Theodora Ooms of the Center for Law and Social Policy commented on the efforts of states, saying that “many states are using TANF funds to prevent out-of-wedlock births and are focusing primarily on teen pregnancy prevention,” and that the “majority of states have taken at least some policy measures to strengthen two parent families and promote marriage.” However, according to her testimony, states are moving cautiously since “little is known about what approaches are effective, and many are unsure about the appropriate role of government.”
Adding that the “field of marriage policy is in its infancy,” Ms. Ooms stated, “More research, better statistics, and well-evaluated demonstration programs are needed to help guide marriage policy and build education and support.” As Congress moves forward with the reauthorization process, she urged the subcommittee to consider “the appropriate role for government in strengthening two parent families and marriage” as well as what works and whether TANF is an “appropriate vehicle to pursue these goals.”
Dr. Kathryn Edin of Northwestern University detailed the results of a 13-year study of over 300 low-income single mothers living in Chicago, IL, Charleston, SC, and Philadelphia, PA. Roughly 50 percent of those interviewed were receiving cash assistance, and 50 percent were working in low-wage jobs. According to interviews with the women, the majority of them “aspire to marriage.” However, they felt that “marriage may offer more risks than rewards.” Specifically, there were four motives for avoiding marriage: affordability, respectability, trust, and control.
“Mothers do believe they can diminish these risks if they find the right man, and they define rightness in both economic and non-economic terms. In sum, they say they are willing and even eager to wed if the marriage represents substantial upward mobility and if their husband doesn’t beat them, abuse their children, insist on making all the decisions, or ‘fool around’ with other women. If they cannot find such a man, most would rather remain single and raise their children alone,” stated Dr.

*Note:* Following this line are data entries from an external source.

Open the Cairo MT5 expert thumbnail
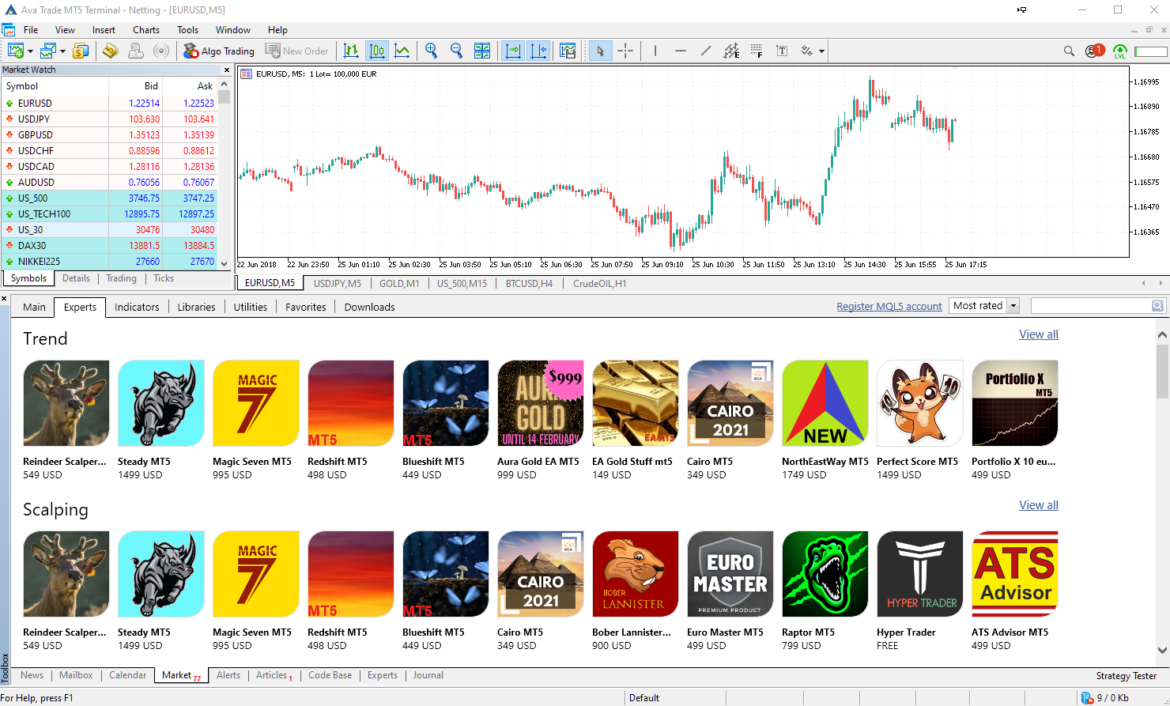This screenshot has height=706, width=1170. pos(729,402)
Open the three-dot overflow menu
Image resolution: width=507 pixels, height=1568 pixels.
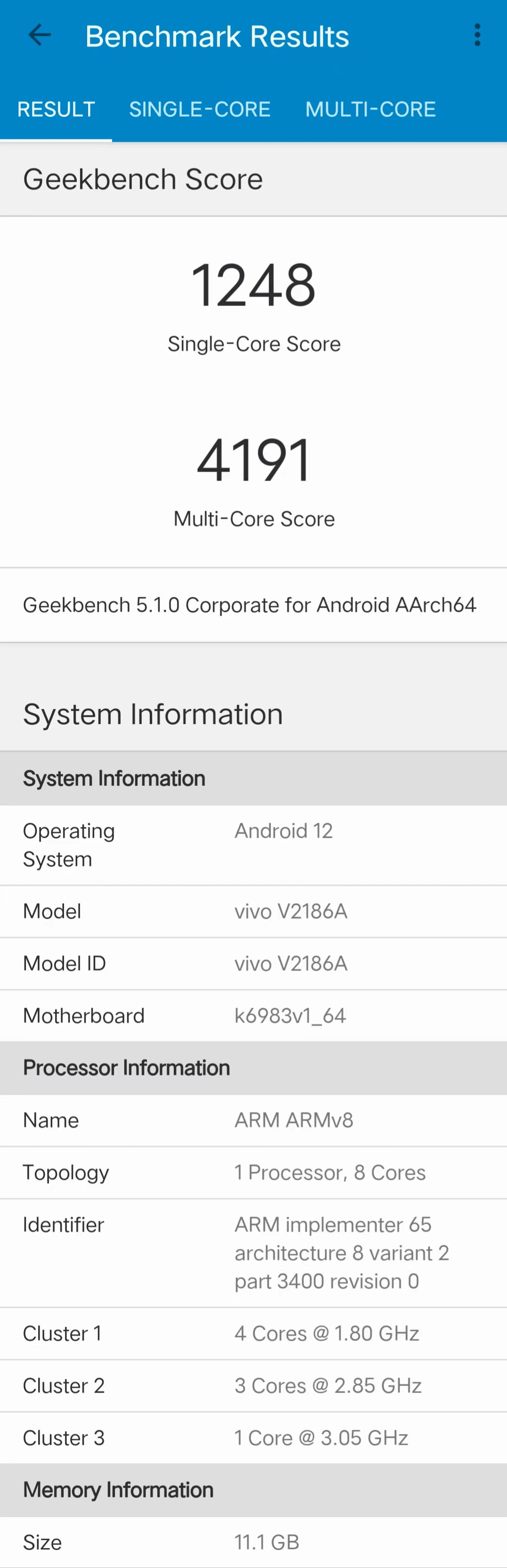pos(477,35)
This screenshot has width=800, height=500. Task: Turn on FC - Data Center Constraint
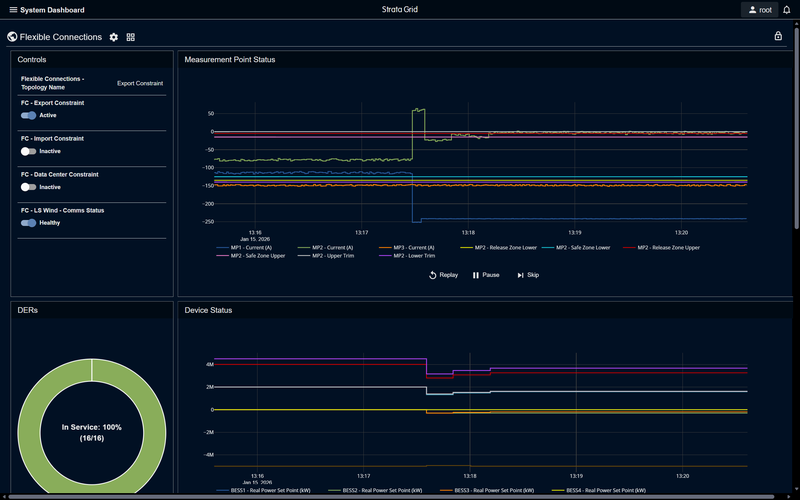(29, 187)
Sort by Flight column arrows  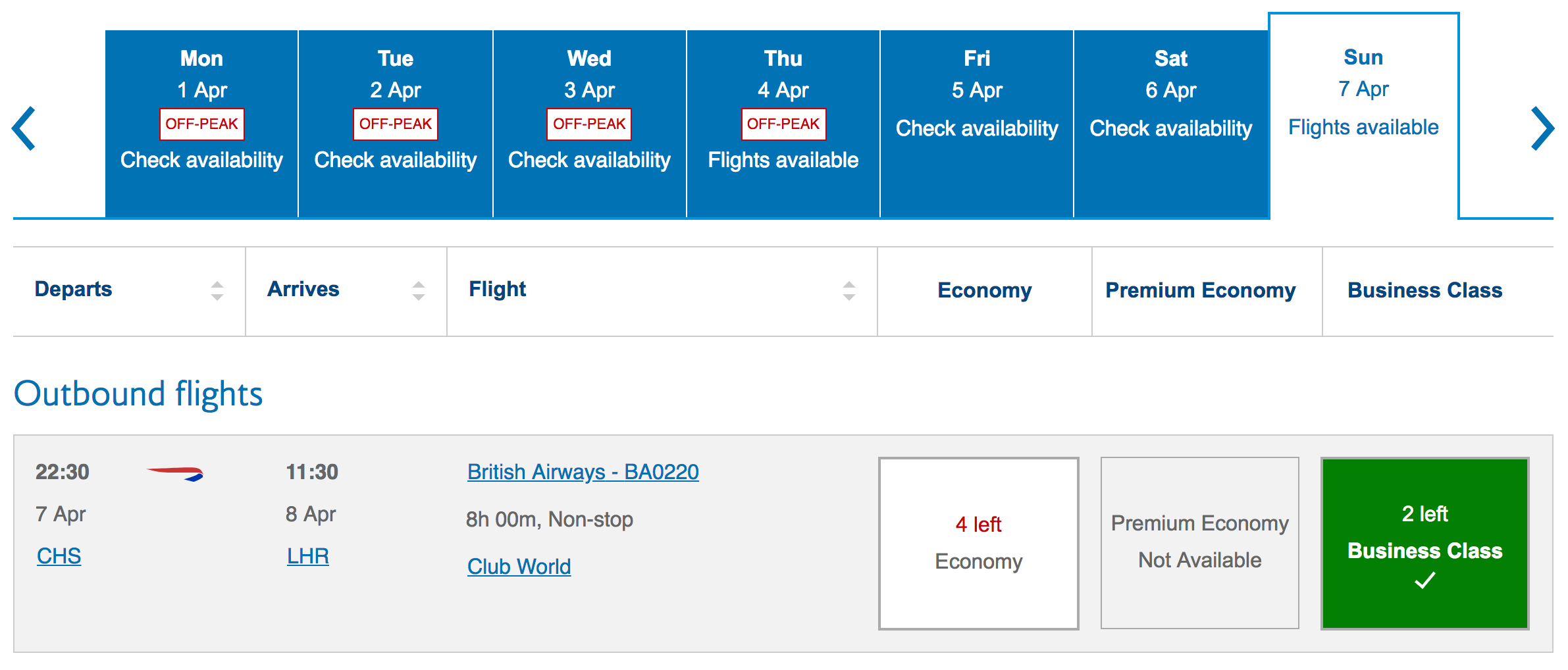pyautogui.click(x=849, y=290)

Edin.
Presenting the subcommittee with proposed changes in the law, Laurie Rubiner of the National Partnership for Women and Families said that the reauthorization should be “grounded in several, central guiding principles: all eligible families in need who follow program rules must be treated fairly and have equal access to assistance; welfare policies must help all types of families move out of poverty and welfare policies must be designed to provide a wide variety of supports that can promote strong, healthy families.”
Ms. Rubiner added, “Coercive policies designed to promote certain types of family structures at the expense of others, particularly children, will do more to undermine families than strengthen them.” Referring to cases of domestic violence and child abuse, Ms. Rubiner said, “Clients should not be forced or coerced into remaining in unhealthy, abusive relationships because they are unable to receive TANF assistance.”